Après le vétéran Enrique Ponce, blessé par un toro mardi à Valencia, c’est le novillero français Lilian Ferrani qui a été durement touché par une vache qu’il tientait dans la province de Huelva.
Maurice Berho, apoderado de Juan Leal, qui assistait au tentadero ce mercredi 19 mars chez l’éleveur Domínguez Camacho et qui a accompagné Lilian dans les différents hopitaux où il a été soigné raconte.
Le tentadero était organisé pour les matadors El Chechu et Juan Leal. Nous avons vu débarquer Lilian avec plaisir. Son apoderado Auguste Losada, resté à Arles, avait été informé qu’il y avait une tienta chez Domínguez Camacho et avait obtenu que son torero y participe.

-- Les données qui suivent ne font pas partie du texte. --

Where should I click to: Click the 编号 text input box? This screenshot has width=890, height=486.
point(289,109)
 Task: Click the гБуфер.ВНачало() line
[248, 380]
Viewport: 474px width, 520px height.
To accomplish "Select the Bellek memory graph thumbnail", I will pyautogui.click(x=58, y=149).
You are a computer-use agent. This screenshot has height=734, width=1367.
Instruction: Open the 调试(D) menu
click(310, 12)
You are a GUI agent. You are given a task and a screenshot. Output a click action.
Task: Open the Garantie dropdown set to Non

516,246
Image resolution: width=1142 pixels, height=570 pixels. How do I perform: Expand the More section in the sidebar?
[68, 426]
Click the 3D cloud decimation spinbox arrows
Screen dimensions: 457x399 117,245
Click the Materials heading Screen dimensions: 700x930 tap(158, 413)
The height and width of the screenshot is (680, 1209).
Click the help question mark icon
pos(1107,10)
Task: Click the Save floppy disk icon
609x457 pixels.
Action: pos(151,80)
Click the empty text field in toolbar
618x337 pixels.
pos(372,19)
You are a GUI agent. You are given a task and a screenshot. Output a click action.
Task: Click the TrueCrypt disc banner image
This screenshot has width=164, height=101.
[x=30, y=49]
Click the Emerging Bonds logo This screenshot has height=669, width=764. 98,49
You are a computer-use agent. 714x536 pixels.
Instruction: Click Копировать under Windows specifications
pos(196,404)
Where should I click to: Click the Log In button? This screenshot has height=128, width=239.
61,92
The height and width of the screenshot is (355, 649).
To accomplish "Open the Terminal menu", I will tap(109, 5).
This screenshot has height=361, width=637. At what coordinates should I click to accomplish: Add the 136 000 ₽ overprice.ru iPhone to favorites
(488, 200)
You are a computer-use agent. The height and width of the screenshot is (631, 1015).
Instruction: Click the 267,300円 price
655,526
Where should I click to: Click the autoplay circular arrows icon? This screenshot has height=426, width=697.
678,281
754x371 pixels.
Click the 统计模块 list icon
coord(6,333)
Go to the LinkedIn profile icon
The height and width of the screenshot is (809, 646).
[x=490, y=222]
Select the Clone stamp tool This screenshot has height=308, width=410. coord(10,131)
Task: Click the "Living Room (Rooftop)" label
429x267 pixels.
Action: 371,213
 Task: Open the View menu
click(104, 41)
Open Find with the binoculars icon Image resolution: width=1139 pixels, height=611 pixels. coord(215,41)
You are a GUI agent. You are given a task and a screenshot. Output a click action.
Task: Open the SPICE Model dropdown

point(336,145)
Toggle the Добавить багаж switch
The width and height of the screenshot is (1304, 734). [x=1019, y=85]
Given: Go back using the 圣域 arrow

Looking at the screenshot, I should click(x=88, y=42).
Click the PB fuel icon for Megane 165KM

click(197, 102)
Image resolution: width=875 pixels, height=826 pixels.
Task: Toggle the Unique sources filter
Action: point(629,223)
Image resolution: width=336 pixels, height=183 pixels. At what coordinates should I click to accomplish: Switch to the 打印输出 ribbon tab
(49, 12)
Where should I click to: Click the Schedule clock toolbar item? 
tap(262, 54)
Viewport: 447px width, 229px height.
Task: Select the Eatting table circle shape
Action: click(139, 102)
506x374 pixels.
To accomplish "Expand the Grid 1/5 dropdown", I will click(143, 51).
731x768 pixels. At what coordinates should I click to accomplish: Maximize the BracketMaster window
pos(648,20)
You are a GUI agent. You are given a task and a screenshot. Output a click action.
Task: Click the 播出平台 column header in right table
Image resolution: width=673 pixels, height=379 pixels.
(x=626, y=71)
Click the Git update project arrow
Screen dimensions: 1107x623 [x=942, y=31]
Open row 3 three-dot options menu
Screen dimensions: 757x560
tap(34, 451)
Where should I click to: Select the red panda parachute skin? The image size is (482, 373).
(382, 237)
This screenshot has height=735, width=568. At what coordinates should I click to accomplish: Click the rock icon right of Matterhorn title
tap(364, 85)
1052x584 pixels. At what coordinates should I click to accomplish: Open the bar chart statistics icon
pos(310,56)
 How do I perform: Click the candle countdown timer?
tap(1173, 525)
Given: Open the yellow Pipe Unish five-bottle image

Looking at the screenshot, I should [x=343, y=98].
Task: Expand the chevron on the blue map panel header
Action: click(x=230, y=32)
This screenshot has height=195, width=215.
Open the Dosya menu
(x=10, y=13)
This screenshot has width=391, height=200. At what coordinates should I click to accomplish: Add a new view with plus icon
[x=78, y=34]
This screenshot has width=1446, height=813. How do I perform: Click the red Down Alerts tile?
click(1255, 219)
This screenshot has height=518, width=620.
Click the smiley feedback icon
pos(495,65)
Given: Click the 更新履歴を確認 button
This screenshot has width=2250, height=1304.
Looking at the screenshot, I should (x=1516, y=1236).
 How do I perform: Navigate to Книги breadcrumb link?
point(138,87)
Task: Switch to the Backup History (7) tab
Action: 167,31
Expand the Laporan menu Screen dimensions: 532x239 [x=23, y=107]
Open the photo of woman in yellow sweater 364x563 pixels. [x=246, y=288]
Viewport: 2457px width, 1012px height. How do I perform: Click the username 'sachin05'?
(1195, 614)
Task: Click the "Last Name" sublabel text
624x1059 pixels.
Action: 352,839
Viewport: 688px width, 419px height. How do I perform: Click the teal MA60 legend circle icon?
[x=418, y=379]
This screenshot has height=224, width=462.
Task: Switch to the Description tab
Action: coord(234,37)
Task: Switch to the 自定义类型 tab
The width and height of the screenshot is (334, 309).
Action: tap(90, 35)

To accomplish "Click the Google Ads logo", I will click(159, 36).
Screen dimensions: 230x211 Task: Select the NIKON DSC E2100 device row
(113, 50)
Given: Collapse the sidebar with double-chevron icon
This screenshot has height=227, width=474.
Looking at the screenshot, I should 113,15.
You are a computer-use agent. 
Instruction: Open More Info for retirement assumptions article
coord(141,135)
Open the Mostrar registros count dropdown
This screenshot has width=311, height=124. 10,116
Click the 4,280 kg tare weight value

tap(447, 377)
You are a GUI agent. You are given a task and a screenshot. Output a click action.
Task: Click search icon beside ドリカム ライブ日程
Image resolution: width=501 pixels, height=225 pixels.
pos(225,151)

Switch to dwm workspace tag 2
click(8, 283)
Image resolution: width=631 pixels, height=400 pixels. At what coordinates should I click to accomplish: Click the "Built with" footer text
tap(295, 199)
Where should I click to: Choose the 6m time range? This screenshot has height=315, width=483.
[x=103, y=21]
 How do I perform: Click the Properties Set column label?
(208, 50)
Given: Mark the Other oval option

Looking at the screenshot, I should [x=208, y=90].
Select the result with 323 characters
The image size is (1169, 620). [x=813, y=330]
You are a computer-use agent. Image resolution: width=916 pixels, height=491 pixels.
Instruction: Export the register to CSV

Il a été convenu qu’il « sortirait » après les matadors pour donner quelques muletazos à chaque vache. L’accident est arrivé à la troisième vache, qu’avait tientée El Chechu. La vache lui a donné le coup de corne sur un simple « derrote ». Lilian a immédiatement compris qu’il avait été blessé. Il a regagné en courant le burladero où nous nous trouvions avec Juan Leal. Il a enlevé son pantalon et j’ai vu que le sang jaillissait de façon inquiétante.
Juan Leal n'a pas perdu son sang froid, il a aussitôt fait un garrot qui s’est révélé inefficace. Juan a alors décidé de comprimer l’hémorragie en appuyant fortement son poing au niveau de la blessure. Ce geste a probablement évité de futures complications.
La finca « Los Llanos » se trouve près du village de Cumbre Mayores dans la province de Huelva. Aucun réseau de teléphonie mobile ne couvre le secteur. Nous avons conduit Lilian dans un vieux 4 x 4 du ganadero jusqu’au centre de santé du village. Le temps d’y arriver, le siège était entièrement taché de sang !
Les premiers soins ont été organisés depuis Cumbre Mayores d’où une ambulance est partie vers l’hôpital le plus proche, à Río Tinto. 95 kilomètres de route sinueuse dans la montagne. J’avoue que j’étais plutôt inquiet, je ne cessais pas de penser au trajet en ambulance entre Pozoblanco et Cordoue, où Paquirri a perdu la vie il y a 30 ans.
Arrivé à Río Tinto, l’hémorragie s’étant apparemment arrêtée, les médecins se sont voulus rassurants. J’ai insisté pour qu’ils explorent complètement la blessure. C’est ce qui a été fait. Les médecins ont découvert et réparé les lésions de la fémorale à l’aide de « clamp ».
Entre temps, j’ai pris contact avec le docteur Domingo Jiménez à Séville. Domingo est un ami. En outre, il connaît parfaitement ce genre de blessures : il a opéré Juan Leal et Sébastien Castella, entre autres toreros.
J’ai donc conduit Lilian le soir même à l’hôpital Nisa à Castilleja de la Cuesta (banlieue de Séville). Il a été soumis à toute une série d’examens. Le faible pouls à la jambe concernée a laissé craindre un sérieux risque de thrombose. Domingo a donc pris la décision de l’opérer de nouveau. L’intervention a consisté à poser des prothèses pour reconstituer la fémorale ; elle a duré trois heures est s’est terminée hier soir à 22h.
Lilian a passé la nuit en soins intensifs.
Ainsi donc, le premier "tabac" sérieux de la saison touche un novillero français, un jeune homme talentueux, drôle et très courageux. Hier après-midi, nous avons bavardé avec lui alors que, sur son lit d'hôpital, il attendait le verdict du médecin, devrait-il être opéré de nouveau ou non? Rien ne semblait le préoccuper sauf la date à laquelle il pourrait recommencer à toréer.
Bon courage à Lilian. Bravo à Juan pour son sang froid.
Et merci à Maurice pour le récit de cette scène tauromachique, banale et héroïque.